Disgraced

Disgraced

di Ayad Akhtar
traduzione e regia Jacopo Gassmann
con Hossein Taheri, Francesco Villano, Lisa Galantini, Saba Anglana, Marouane Zotti
luci Gianni Staropoli
scene Nicolas Bovey
costumi Daniela De Blasio
assistente alla regia Mario Scandale
assistente scenografa Nathalie Deana

coproduzione Fondazione Luzzati – Teatro della Tosse e Teatro di Roma – Teatro Nazionale

Premio Pulitzer 2013 per il Teatro
Finalista per la migliore regia al Premio Le Maschere del Teatro 2018
Finalista nella categoria “migliore nuovo testo straniero” ai Premi Ubu 2018

Lo spettacolo ha debuttato in prima nazionale alla Milanesiana nel luglio 2017.

New York, oggi.

Amir Kapoor, avvocato finanziario, educato e cresciuto in America ma di origini pakistane, sta velocemente scalando i gradini del successo allontanandosi, però, dalle sue radici culturali.
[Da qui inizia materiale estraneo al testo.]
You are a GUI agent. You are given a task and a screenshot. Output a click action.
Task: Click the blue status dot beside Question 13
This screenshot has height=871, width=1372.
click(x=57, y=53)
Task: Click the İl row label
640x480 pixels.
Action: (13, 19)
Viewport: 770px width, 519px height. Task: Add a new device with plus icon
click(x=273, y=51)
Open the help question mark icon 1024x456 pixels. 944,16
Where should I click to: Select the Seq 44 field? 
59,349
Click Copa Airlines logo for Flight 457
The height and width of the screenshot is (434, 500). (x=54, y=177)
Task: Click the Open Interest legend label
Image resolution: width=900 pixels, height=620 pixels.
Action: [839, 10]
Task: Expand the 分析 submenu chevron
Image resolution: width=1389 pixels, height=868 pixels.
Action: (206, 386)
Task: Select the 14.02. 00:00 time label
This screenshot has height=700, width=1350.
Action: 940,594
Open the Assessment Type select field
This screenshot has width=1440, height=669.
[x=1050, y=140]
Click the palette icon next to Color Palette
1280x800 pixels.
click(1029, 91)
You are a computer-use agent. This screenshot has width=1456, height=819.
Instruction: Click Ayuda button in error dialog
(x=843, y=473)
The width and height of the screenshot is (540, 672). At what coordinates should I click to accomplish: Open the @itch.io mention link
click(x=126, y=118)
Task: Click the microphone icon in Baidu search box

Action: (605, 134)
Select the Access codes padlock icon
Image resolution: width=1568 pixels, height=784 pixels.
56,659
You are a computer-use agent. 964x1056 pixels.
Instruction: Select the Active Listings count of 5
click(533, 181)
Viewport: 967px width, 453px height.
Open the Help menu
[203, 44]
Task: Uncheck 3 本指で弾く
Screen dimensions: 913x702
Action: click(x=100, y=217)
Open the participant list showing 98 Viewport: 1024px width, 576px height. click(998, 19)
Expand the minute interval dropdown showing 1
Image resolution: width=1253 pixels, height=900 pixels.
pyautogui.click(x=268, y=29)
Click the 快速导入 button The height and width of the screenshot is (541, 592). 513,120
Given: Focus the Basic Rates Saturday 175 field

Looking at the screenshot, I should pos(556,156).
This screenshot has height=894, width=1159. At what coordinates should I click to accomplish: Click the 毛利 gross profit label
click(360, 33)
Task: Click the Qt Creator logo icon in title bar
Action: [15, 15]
Quando lui e sua moglie Emily, una pittrice newyorchese che sta portando avanti una ricerca su temi islamici, decidono di invitare a cena il noto curatore d’arte Isaac con sua moglie Jory, quella che comincia come un’amichevole conversazione velocemente si trasforma in un acceso confronto su alcune delle più complesse questioni del dibattito politico e religioso contemporaneo. In un perfetto meccanismo drammaturgico, i rapporti umani fra i protagonisti ne verranno profondamente modificati.

Disgraced è una moderna tragedia greca, ambientata in una Manhattan ricca, colta e liberale. Il testo ruota intorno a temi di fortissima attualità quali le potenziali tensioni fra le fedi religiose e il mondo odierno, la difficile e pur necessaria convivenza fra le diverse identità etniche, esplorando sia le possibili aperture ma anche le ipocrisie e i pregiudizi che spesso ne conseguono e che, come è stato sottolineato dalla critica,“tuttora segretamente persistono anche nelle cerchie culturali più progressiste”.

È un testo di chiara matrice americana, soprattutto nella misura in cui ognuno dei personaggi, a suo modo, sente fortemente sia il desiderio che la pressione di doversi allineare a un certo modo di essere dettato dalle narrazioni dominanti, che spesso costringono le minoranze a interiorizzare un senso di oppressione: “La doppia coscienza”, come diceva Du Bois, “questa particolare sensazione di guardarsi sempre attraverso gli occhi degli altri”. Ed è all’interno di questo orizzonte, così fortemente esacerbato in seguito agli eventi dell’11 settembre, che l’autore esplora quanto profonde possano essere le contraddizioni e le difficoltà di rappresentazione di sé per chi proviene da altri retaggi culturali e sta oggi cercando una sua identità nel nuovo paese d’adozione, come Amir Kapoor, moderna figura shakespeariana.

È l’autore stesso a fornirci un viatico al testo: “Vedo l’esperienza americana come un qualcosa che è definito dal paradigma di rottura e rinnovamento, tipico del migrante: la rottura con il vecchio mondo, le vecchie abitudini, e il rinnovamento del sé in un luminoso ma difficile Nuovo Mondo… Noi celebriamo il rinnovamento ma non riusciamo a elaborare la rottura. Questo fallimento indica la grande solitudine della vita americana.”

In uno scacchiere politico in perenne mutazione, sempre più soggetto a cicliche eruzioni di rabbia e irrazionalità, le identità conflittuali così palpabili in questo testo ci dimostrano quanto forte sia il disorientamento e quanto fragile possa essere la natura della tolleranza.

L’elemento che però, in ultima analisi, rende questa opera particolarmente viva (e toccante, a mio avviso) è la capacità dell’autore di porsi in ascolto di ciascuno dei suoi personaggi, avvicinandoli a noi nelle loro imperfezioni e vulnerabilità, nelle loro paure e contraddizioni. In questo modo non si può non arrivare a comprenderli, anche quando le differenze ideologiche sembrano mettere in scacco sia il loro che il nostro punto di vista.

Ayad Akhtar è un vero autore proprio nella misura in cui il suo teatro, nel chiamarci a una complessa verifica del nostro presente, non smette mai di rivelarci qualcosa di noi stessi.